Die USA „schlafwandeln“ in die Rezession, während es zu Kluften im Arbeits- und Dienstleistungssektor kommt: The Economist


  • Laut David Rosenberg gibt es in der Wirtschaft Warnsignale, dass eine Rezession bevorsteht.
  • Spitzenökonomen wiesen auf einen schwächelnden Arbeitsmarkt und eine Verlangsamung der Produktionstätigkeit hin.
  • Er wies darauf hin, dass einige Finanzmodelle bereits vor einer harten Landung warnen.

Laut dem Spitzenökonomen David Rosenberg könnten die Vereinigten Staaten „schlafwandelnd“ in die Rezession hineingleiten und wichtige Wirtschaftszweige beginnen, Anzeichen einer Rezession zu zeigen.

Der Präsident von Rosenberg Research wies auf mehrere Warnsignale hin, die darauf hindeuten, dass sich eine Verlangsamung abzeichnet. Dies steht im Gegensatz zur Stimmung der meisten Anleger an der Wall Street, wo die optimistische Stimmung zunimmt, da die Daten weiterhin stabile Wirtschaftsbedingungen anzeigen.

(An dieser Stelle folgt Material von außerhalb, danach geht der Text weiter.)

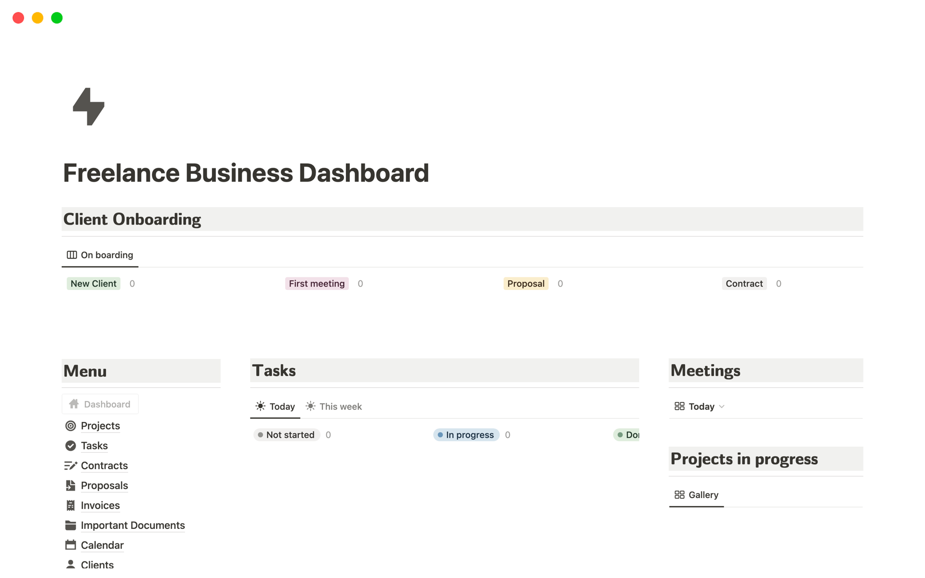
Task: Click the lightning bolt page icon
Action: point(89,107)
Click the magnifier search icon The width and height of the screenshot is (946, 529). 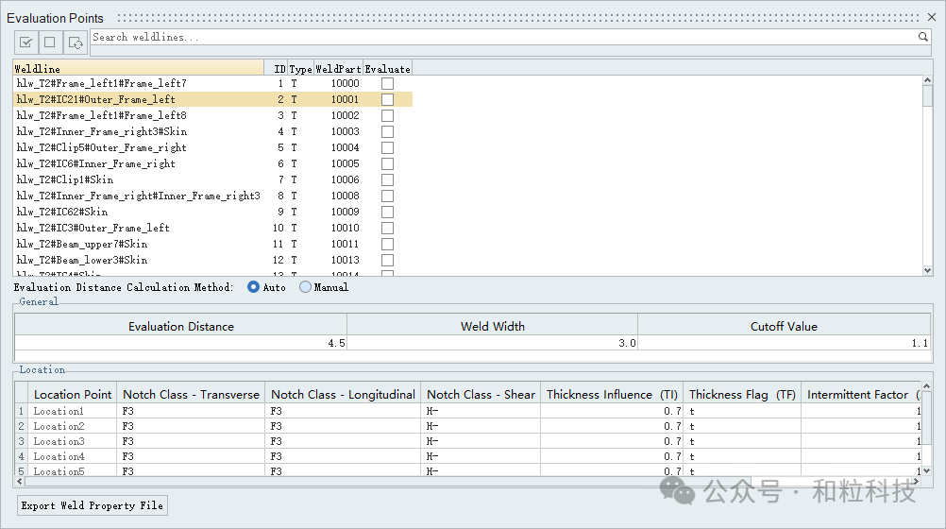[x=923, y=37]
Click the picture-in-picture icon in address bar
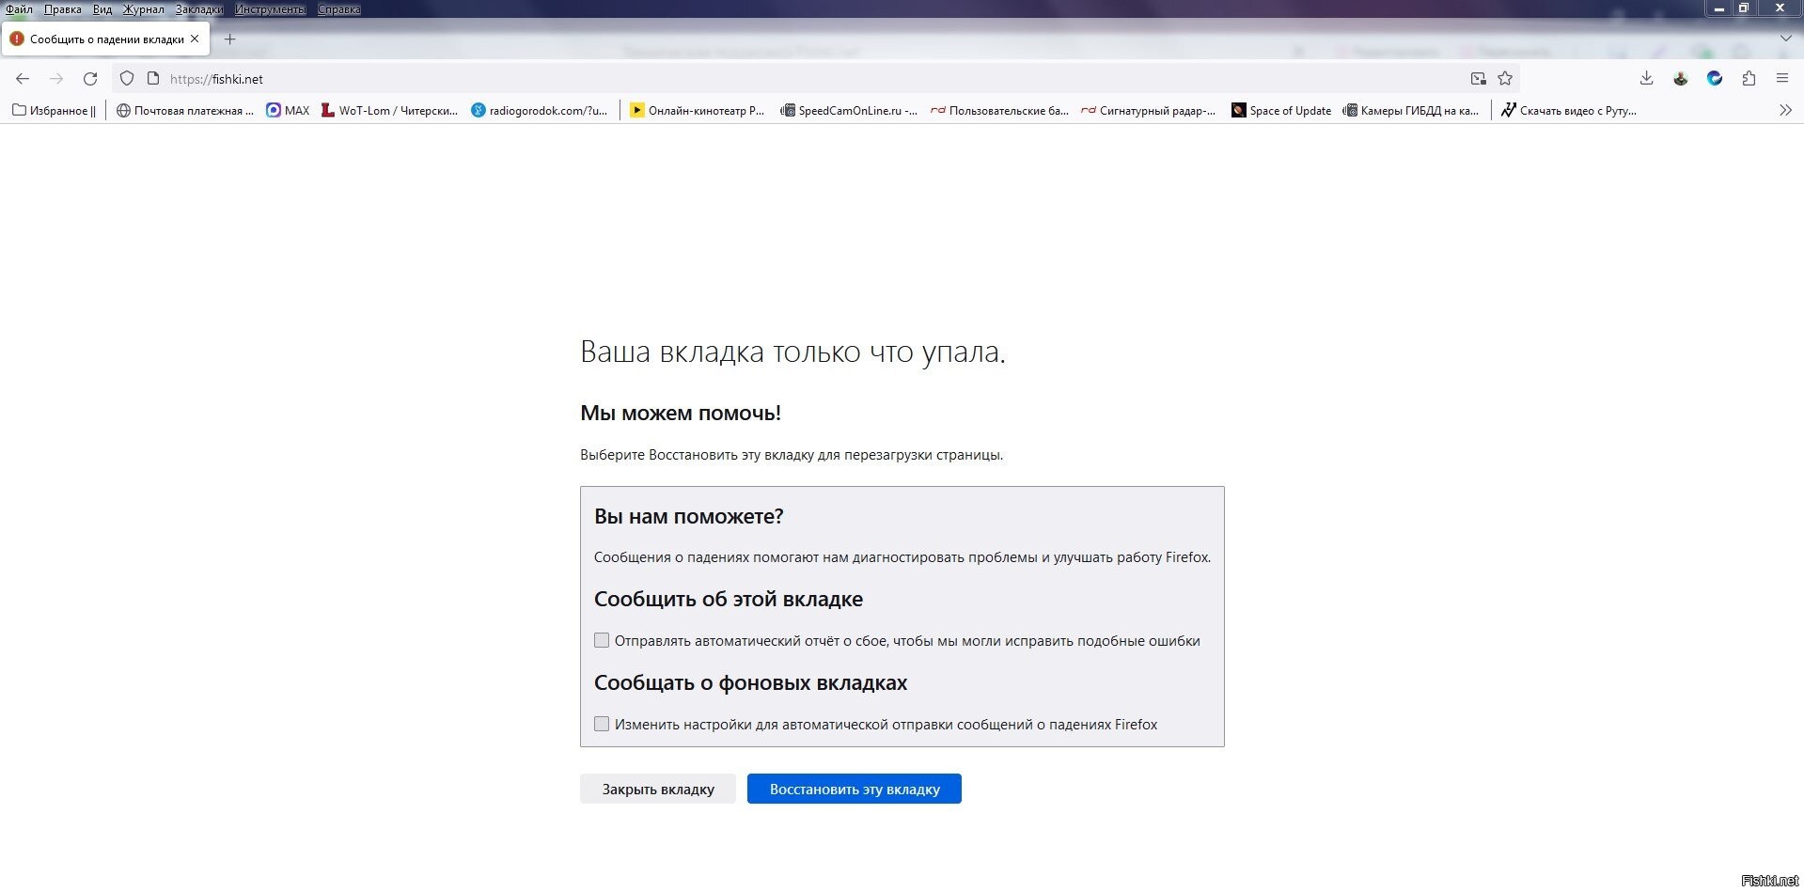The image size is (1804, 892). 1478,79
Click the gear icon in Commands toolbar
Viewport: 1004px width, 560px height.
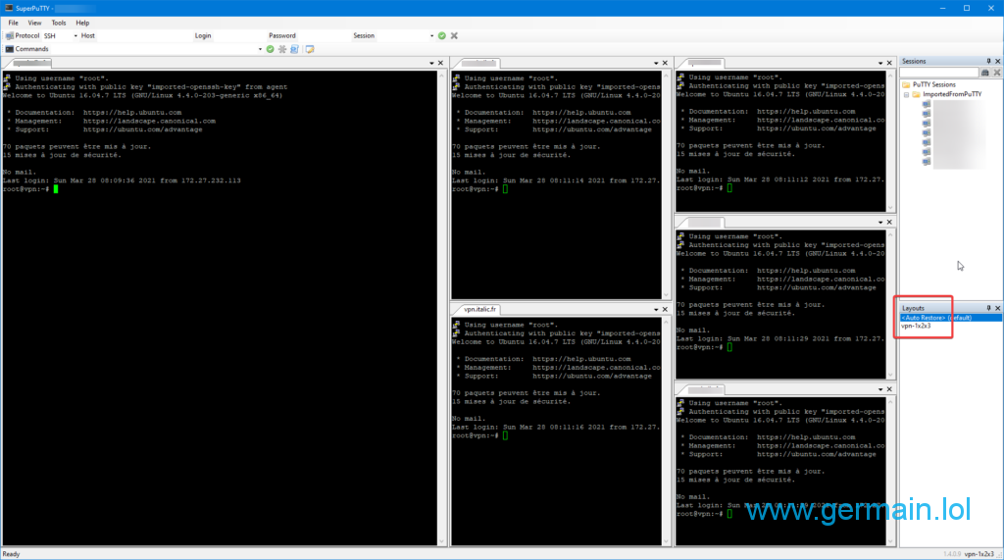[x=282, y=49]
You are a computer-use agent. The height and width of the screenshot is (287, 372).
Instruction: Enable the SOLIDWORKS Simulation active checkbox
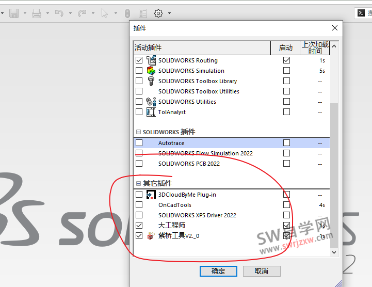point(139,71)
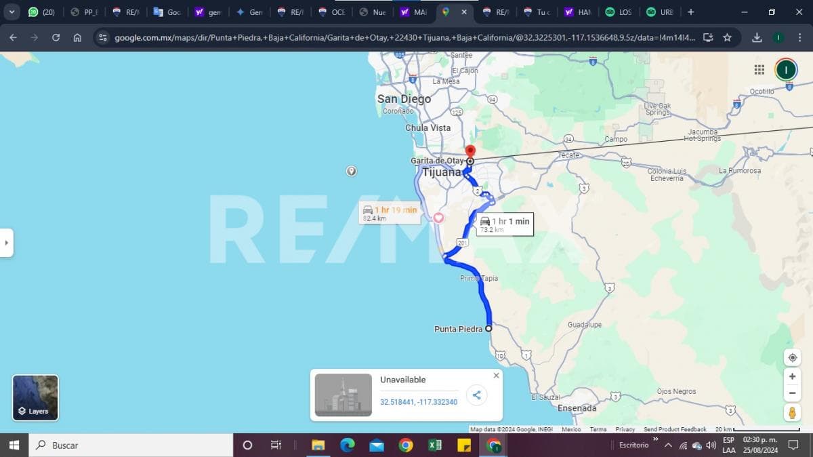This screenshot has width=813, height=457.
Task: Toggle the Layers satellite view
Action: coord(35,398)
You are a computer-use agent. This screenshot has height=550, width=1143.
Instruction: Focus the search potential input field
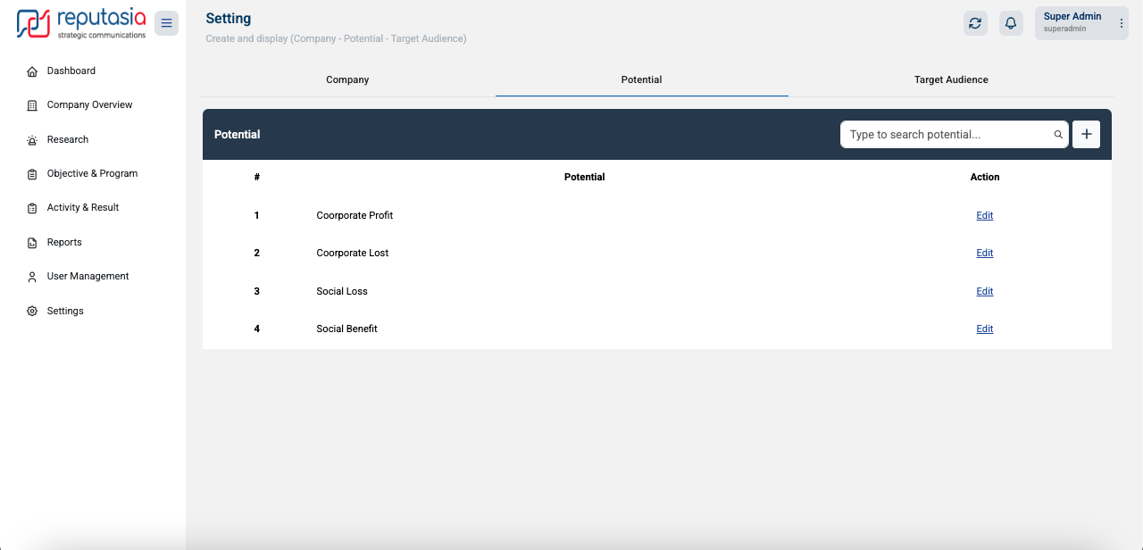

„Bei Rufen über eine Rezession fragen die Leute immer, wann wir das Handtuch werfen, aber vielleicht ist es an der Zeit, dass die Leute anfangen zu fragen, wann andere das Handtuch werfen“, sagte Rosenberg in dem Memo . Woche. „Wir erkennen allmählich einen Abwärtstrend im Datenstrom, der darauf hindeutet, dass ein wirtschaftlicher Abschwung möglicherweise nicht so weit entfernt ist, wie viele glauben.“

Beispielsweise hat sich der Arbeitsmarkt im vergangenen Jahr weiter abgeschwächt. Die Arbeitslosenquote stieg im April auf 3,9 % und näherte sich damit dem höchsten Stand seit zwei Jahren. Dies bedeutet, dass der Arbeitsmarkt näher an die Auslösung der SARM-Regel heranrückt, die ausgelöst wird, wenn der dreimonatige gleitende Durchschnitt der Arbeitslosenquote 0,5 % über einem 12-Monats-Tief liegt, sagte Rosenberg. Er sagte, die Wirtschaft nähere sich der Auslösung die SAHM-Regel, der „Goldstandard“ für die kommende Rezession.

Auch die Wirtschaftstätigkeit beginnt sich zu verlangsamen. Das BIP fiel im ersten Quartal mit einem Wirtschaftswachstum von 1,6 % geringer aus als erwartet und lag damit deutlich unter der Wachstumsrate der beiden Vorquartale.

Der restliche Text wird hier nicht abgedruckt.